14.09.2021 von Michael Geers

Die Testpyramide wird als Metapher eingesetzt, um verschiedene Arten von Tests beim Entwickeln von (Web-)Anwendungen einzuordnen. Was bringt es, die Testpyramide mal auf den Kopf zu drehen?

Wer sich mit dem Thema Testen von (Web-)Anwendungen beschäftigt, stößt früher oder später auf die Testpyramide. Die Testpyramide ist eine Metapher zur Kategorisierung verschiedener Arten von Tests. Wir haben in einem unserer Teams die Pyramide auf den Kopf gestellt. Welche Motivation dahinter steht und was es bringt, soll dieser Artikel klären.

Klassische Testpyramide und umgedrehte Testpyramide

Welche Tests gibt es überhaupt?

Es gibt immer wieder leicht abweichende Bezeichnungen der verschiedenen Schichten der Pyramide. Die Spitze bilden mal UI-Tests, mal Ende-zu-Ende-Tests. Manchmal wird die Mitte mit Service-Tests beschrieben, manchmal stehen hier Integrationstests. Die Basis bilden in der Regel Unit-Tests. Aber auch hier kursieren unterschiedliche Begriffe. Weil diese Begriffe auch durchaus unterschiedliche Bedeutungen haben (ein UI-Test kann durchaus ein Unit-Test sein), schärfen wir zunächst die Begriffe, die in diesem Artikel Verwendung finden.

|---|

* Aufgabe 1:
Gib aus dem Auszug über die Testpyramide den Abschnitt von „Klassische Testpyramide und“ bis „Artikel Verwendung finden.“ wortwörtlich wieder.

|---|

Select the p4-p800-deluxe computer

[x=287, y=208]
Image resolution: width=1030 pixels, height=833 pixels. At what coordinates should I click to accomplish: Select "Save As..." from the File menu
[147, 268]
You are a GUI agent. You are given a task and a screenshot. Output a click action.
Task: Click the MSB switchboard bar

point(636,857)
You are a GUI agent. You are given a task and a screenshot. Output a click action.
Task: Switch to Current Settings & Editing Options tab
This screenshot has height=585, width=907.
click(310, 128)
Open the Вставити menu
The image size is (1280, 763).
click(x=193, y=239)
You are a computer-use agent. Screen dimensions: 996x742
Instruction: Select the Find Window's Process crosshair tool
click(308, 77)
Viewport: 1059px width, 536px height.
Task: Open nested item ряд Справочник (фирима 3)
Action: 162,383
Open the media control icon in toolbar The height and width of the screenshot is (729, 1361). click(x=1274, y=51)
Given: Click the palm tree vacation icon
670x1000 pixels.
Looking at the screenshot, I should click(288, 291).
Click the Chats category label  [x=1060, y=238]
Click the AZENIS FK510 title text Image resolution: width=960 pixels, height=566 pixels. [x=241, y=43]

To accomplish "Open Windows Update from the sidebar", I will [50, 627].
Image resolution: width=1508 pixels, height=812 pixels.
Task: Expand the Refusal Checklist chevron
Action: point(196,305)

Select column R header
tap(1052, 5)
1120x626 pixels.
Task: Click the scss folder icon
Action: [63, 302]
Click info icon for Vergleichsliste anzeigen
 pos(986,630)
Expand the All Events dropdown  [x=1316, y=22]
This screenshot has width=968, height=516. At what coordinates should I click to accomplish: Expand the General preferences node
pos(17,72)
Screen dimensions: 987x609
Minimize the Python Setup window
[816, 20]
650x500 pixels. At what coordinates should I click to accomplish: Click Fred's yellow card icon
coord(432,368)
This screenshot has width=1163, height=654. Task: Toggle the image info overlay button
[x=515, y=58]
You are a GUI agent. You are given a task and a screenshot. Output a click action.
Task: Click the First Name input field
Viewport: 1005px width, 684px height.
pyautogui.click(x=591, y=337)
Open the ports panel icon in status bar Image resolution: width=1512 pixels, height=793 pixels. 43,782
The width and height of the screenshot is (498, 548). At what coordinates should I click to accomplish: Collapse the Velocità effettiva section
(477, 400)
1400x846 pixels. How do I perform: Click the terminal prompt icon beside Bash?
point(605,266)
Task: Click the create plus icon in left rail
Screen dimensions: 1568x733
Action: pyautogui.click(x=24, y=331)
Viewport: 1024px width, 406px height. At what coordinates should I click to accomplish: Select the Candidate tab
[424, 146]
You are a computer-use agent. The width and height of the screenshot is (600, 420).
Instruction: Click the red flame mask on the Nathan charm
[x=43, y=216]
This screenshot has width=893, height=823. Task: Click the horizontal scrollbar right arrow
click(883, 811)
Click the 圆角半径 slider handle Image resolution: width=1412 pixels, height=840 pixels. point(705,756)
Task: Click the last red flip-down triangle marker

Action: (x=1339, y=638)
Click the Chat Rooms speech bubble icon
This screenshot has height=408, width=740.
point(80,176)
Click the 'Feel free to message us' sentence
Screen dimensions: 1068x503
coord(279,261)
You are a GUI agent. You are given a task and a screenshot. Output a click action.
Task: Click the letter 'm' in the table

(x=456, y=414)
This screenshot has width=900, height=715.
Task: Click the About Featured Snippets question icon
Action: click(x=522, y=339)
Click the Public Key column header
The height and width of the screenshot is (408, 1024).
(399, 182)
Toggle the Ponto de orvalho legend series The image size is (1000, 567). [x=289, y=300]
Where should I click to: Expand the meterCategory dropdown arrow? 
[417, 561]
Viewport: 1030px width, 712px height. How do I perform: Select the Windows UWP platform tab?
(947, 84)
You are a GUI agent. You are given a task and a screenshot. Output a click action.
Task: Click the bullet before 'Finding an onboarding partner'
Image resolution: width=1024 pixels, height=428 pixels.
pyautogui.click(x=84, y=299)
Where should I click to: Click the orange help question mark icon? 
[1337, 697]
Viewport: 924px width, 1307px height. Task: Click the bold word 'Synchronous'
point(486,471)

|---|

* Aufgabe 2:
Zitiere aus den Datensätzen ausschließlich den Abschnitt von der Zeile mit „Click the 圆角半径“ bis zur Zeile mit „Toggle the Ponto“, beide Zeilen eingeschlossen.

* Lösung 1:
Klassische Testpyramide und umgedrehte Testpyramide

Welche Tests gibt es überhaupt?

Es gibt immer wieder leicht abweichende Bezeichnungen der verschiedenen Schichten der Pyramide. Die Spitze bilden mal UI-Tests, mal Ende-zu-Ende-Tests. Manchmal wird die Mitte mit Service-Tests beschrieben, manchmal stehen hier Integrationstests. Die Basis bilden in der Regel Unit-Tests. Aber auch hier kursieren unterschiedliche Begriffe. Weil diese Begriffe auch durchaus unterschiedliche Bedeutungen haben (ein UI-Test kann durchaus ein Unit-Test sein), schärfen wir zunächst die Begriffe, die in diesem Artikel Verwendung finden.

* Lösung 2:
Click the 圆角半径 slider handle Image resolution: width=1412 pixels, height=840 pixels. point(705,756)
Task: Click the last red flip-down triangle marker

Action: (x=1339, y=638)
Click the Chat Rooms speech bubble icon
This screenshot has height=408, width=740.
point(80,176)
Click the 'Feel free to message us' sentence
Screen dimensions: 1068x503
coord(279,261)
You are a GUI agent. You are given a task and a screenshot. Output a click action.
Task: Click the letter 'm' in the table

(x=456, y=414)
This screenshot has width=900, height=715.
Task: Click the About Featured Snippets question icon
Action: click(x=522, y=339)
Click the Public Key column header
The height and width of the screenshot is (408, 1024).
(399, 182)
Toggle the Ponto de orvalho legend series The image size is (1000, 567). [x=289, y=300]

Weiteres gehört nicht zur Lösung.